Olaleye is excited about the December release of the SASHealth Outcomes Analysis Solution. “It provides a 360-degree view of the patient,” he explained. “Clinical profile of the patient will be at the fingertips of the clinician.”
The “beauty of the product” is that it demonstrates SAS’ strength in analyzing the massive amount of electronic health data being collected each day, Olaleye said. “With the different analytical products that SAS can boast of, we can provide useful information that the physicians need to deliver optimal medical treatment resulting in the best outcome with minimal amount of adverse effect.”
Learn more about David Olaleye in this Q&A, and read about other statisticians in the SAS loves stats series. Also, be sure to check out our International Year of Statistics page for more statistics resources.
What should readers know about the field of statistics?
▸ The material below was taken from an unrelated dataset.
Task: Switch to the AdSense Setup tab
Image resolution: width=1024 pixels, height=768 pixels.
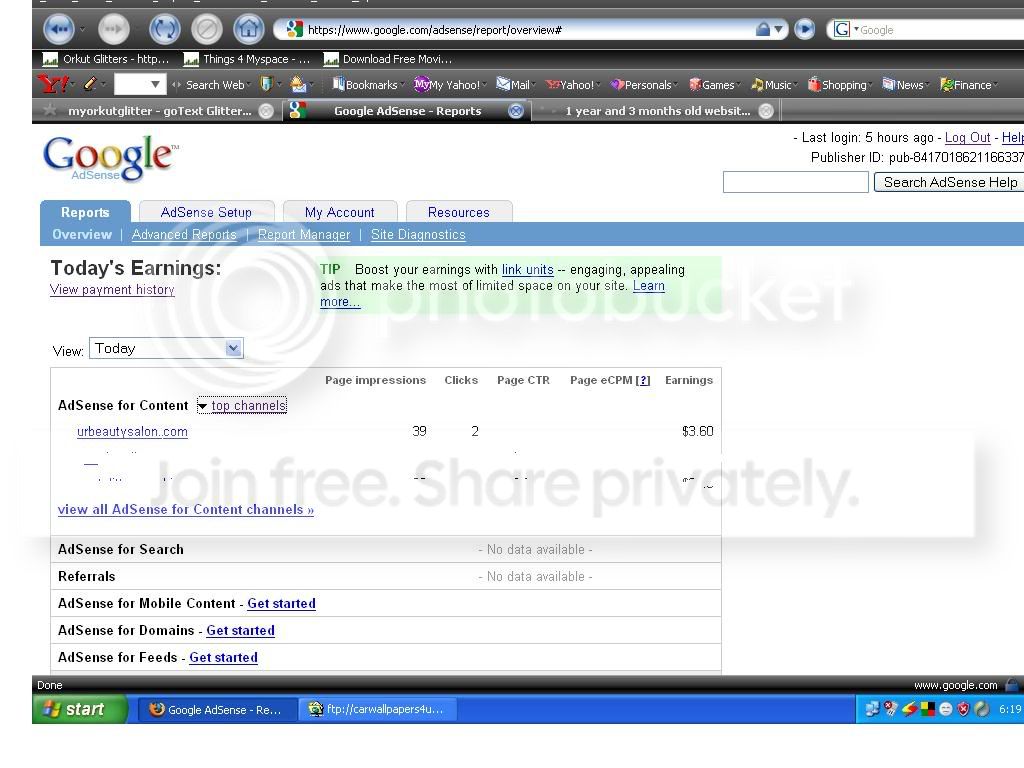Action: [206, 212]
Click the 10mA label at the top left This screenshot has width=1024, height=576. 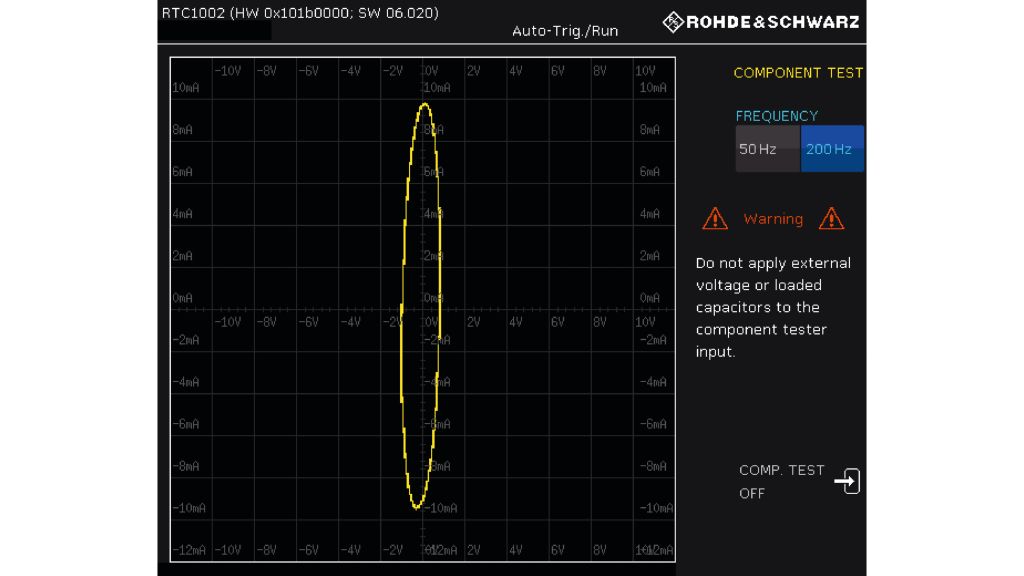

- Statistics is one of the very few subjects that many disciplines rely on to make informed decisions.
- Clinical trials and post-marketing drug safety studies rely on statistics to help us determine the efficacy and safety of new drugs and for proactive monitoring of approved drugs being sold to the general population.
- “Good” data provides us with information to make informed choices on important matters. As a personal example, I now have access to my own health care records. I am able to use the data to monitor my blood pressure and cholesterol levels, and the need to modify my diet and physical exercise habits should the numbers go “out of whack.” If I don’t have good control over these conditions, it could have a negative impact on my health and longevity.
What is your advice to students?
- We live in a data-driven age, and there will always be a job. We need more statisticians to help make sense of and guide policymakers on how best to use data to inform policy decision-making.
- The volume of data will never decrease!
- Engineering, medicine, social work and most job disciplines need people with knowledge of statistics to help make sense of massive amounts of data we collect daily.
What is your favorite statistics blog/journal?
- Journal of Pharmacoepidemiology & Drug Safety
- New England Journal of Medicine
- American Statistician
- Rick Wicklin’s blog
- KDD (Knowledge, Data Discovery) data mining blog
Who is your favorite statistician?
- R. A. Fisher
- Jim Goin (recently deceased). Jim took me under his wings and taught me all I needed to know about clinical trials and helped develop my clinical and SAS programming skills.
What do you like to do outside of work?
- I love reading, especially the Bible and other inspirational books, scientific articles and also James Hadley Chase novels.
- I do enjoy spending quality time with my wife and three daughters. I also enjoy traveling and have taken mission-related trips to Romania and Mexico.
- I mentor youths in our church about life-decision choices. I tell them each decision they make is a data point -- they collect information along the way that guides them and helps them predict what lies ahead based on their current choices.